** Text passage **
+++++

As anyone within the world of human resources can tell you, HR specialists wear many hats. Today’s HR departments are staffed with cross-functional employees that manage everything from complex benefits administration to workplace safety, employee morale, and much more. But there’s one area where the average HR department comes up short: marketing skills.
The reason for this is the fact that marketing skills aren’t traditionally associated with HR work. But in the age of digital HR, the lines between marketing and HR are starting to blur. Today, a business’s reputation stems not just from how well it manages customer interactions, but also from its internal culture and reputation among employees – and that means HR now has to add managing those perceptions to its ever-expanding list of roles.
To make the modern convergence of marketing and HR clear and to make the business case for bringing HR professionals with marketing skills into the fold, here are three major ways HR can achieve its strategic goals by exploiting digital marketing tactics.

+++++

** Data extracts **
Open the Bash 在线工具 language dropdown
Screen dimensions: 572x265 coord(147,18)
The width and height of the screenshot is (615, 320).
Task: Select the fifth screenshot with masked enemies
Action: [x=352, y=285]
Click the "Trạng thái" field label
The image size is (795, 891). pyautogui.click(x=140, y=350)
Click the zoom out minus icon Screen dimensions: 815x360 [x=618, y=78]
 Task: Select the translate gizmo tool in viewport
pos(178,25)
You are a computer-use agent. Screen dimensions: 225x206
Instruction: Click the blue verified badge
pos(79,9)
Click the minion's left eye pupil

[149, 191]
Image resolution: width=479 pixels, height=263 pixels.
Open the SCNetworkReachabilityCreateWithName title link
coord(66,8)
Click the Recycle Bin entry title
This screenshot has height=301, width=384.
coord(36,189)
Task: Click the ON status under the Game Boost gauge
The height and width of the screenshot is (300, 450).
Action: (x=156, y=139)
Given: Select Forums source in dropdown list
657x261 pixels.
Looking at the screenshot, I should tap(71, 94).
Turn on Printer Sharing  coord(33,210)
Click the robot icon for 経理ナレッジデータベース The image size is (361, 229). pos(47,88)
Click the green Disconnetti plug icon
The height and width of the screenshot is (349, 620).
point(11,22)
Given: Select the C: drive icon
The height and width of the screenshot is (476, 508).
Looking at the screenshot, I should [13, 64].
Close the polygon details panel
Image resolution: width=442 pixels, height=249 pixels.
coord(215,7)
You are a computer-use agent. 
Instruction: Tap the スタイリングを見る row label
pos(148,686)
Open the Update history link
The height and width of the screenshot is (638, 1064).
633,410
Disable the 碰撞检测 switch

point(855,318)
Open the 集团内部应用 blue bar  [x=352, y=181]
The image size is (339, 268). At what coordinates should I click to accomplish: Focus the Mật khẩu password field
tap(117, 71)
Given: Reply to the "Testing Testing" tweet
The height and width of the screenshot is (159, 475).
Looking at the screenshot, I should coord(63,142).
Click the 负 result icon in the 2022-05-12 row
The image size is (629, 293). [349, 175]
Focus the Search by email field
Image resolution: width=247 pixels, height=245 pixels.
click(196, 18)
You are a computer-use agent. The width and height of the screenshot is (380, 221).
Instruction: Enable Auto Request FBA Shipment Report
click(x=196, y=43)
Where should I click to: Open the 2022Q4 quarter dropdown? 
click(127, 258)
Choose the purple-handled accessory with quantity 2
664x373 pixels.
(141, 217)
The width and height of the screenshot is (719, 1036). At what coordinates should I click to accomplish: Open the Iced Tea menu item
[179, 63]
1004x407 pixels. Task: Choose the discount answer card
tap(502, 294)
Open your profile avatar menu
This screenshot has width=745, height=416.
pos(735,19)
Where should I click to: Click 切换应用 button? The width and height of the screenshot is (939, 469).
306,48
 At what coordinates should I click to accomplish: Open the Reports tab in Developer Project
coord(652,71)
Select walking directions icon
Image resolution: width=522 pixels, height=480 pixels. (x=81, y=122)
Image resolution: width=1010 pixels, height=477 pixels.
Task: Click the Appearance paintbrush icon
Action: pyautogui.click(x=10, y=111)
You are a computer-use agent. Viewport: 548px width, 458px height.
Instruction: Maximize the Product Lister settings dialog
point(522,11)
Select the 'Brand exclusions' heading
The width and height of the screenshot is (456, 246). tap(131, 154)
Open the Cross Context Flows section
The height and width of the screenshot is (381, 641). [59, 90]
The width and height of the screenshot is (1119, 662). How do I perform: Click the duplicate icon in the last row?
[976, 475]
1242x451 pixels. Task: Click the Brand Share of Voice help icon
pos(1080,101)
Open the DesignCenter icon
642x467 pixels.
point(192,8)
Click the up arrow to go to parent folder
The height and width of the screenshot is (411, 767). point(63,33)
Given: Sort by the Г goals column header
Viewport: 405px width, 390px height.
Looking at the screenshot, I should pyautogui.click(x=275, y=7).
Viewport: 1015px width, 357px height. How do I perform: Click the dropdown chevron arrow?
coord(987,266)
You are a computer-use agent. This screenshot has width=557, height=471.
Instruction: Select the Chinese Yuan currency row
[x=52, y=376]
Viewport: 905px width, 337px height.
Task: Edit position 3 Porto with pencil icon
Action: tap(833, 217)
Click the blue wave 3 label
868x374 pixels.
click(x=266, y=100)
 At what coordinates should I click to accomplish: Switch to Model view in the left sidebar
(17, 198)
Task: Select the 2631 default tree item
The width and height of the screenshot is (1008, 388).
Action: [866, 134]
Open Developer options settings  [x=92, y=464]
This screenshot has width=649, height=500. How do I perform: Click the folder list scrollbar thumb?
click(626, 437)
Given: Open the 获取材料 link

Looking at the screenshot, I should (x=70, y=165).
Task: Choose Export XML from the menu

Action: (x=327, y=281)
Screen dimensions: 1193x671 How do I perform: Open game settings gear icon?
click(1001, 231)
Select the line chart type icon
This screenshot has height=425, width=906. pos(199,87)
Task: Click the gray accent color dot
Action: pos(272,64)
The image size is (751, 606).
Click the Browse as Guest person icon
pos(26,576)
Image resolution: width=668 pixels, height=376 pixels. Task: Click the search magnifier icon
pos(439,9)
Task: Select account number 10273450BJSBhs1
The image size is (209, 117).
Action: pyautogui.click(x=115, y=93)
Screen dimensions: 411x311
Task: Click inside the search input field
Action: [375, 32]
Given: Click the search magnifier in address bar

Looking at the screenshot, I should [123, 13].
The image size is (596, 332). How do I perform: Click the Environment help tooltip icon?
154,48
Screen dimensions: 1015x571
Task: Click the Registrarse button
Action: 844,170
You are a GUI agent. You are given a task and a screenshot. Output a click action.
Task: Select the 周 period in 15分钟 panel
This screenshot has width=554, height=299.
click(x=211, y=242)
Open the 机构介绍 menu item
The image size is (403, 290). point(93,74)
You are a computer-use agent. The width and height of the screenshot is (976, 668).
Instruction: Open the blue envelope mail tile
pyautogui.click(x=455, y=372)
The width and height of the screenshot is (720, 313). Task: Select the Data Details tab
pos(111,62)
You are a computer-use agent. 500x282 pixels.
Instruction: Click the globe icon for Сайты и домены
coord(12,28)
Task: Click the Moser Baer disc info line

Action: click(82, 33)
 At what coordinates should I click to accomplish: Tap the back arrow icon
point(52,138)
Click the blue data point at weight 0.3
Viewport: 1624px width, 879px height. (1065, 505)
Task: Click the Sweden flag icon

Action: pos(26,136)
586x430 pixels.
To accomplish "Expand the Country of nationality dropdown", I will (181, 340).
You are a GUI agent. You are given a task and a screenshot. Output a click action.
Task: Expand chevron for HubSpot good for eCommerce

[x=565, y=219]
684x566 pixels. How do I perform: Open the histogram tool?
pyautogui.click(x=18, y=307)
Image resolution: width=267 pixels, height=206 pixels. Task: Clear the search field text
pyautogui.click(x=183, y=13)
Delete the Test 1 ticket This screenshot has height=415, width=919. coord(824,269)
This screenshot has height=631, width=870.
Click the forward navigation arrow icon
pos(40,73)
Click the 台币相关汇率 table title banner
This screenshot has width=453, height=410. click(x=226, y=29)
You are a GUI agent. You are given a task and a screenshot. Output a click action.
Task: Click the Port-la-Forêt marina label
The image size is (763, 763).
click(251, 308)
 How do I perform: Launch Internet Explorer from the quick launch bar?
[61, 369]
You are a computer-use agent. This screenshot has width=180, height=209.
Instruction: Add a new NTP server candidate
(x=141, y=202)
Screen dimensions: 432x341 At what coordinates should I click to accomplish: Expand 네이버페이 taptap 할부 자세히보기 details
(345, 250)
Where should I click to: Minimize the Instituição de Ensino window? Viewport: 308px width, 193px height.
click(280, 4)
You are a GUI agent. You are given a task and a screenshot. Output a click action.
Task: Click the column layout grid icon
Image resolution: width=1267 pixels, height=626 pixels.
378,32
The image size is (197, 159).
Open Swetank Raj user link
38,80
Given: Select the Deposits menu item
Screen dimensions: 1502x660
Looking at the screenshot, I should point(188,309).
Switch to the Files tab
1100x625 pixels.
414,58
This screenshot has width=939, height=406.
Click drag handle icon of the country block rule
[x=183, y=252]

+++++

** Parts of the exercise **
1/ Name every area the HR and marketing passage lists as something today's HR departments manage.
2/ For each statement, say whether it agrees with the HR and marketing passage. Answer yes or no, and quote the words of the passage that decide it.
(a) Marketing skills are traditionally associated with HR work.
(b) A business's reputation depends in part on its internal culture.
(c) The passage promises five ways HR can reach its strategic goals.
3/ From the HR and marketing passage, extract everything from "To make the modern" down to "digital marketing tactics.".

** Answers below **
1/
- complex benefits administration
- workplace safety
- employee morale

2/
(a) No: "marketing skills aren’t traditionally associated with HR work"
(b) Yes: "but also from its internal culture and reputation among employees"
(c) No: "here are three major ways HR can achieve its strategic goals by exploiting digital marketing tactics"

3/
To make the modern convergence of marketing and HR clear and to make the business case for bringing HR professionals with marketing skills into the fold, here are three major ways HR can achieve its strategic goals by exploiting digital marketing tactics.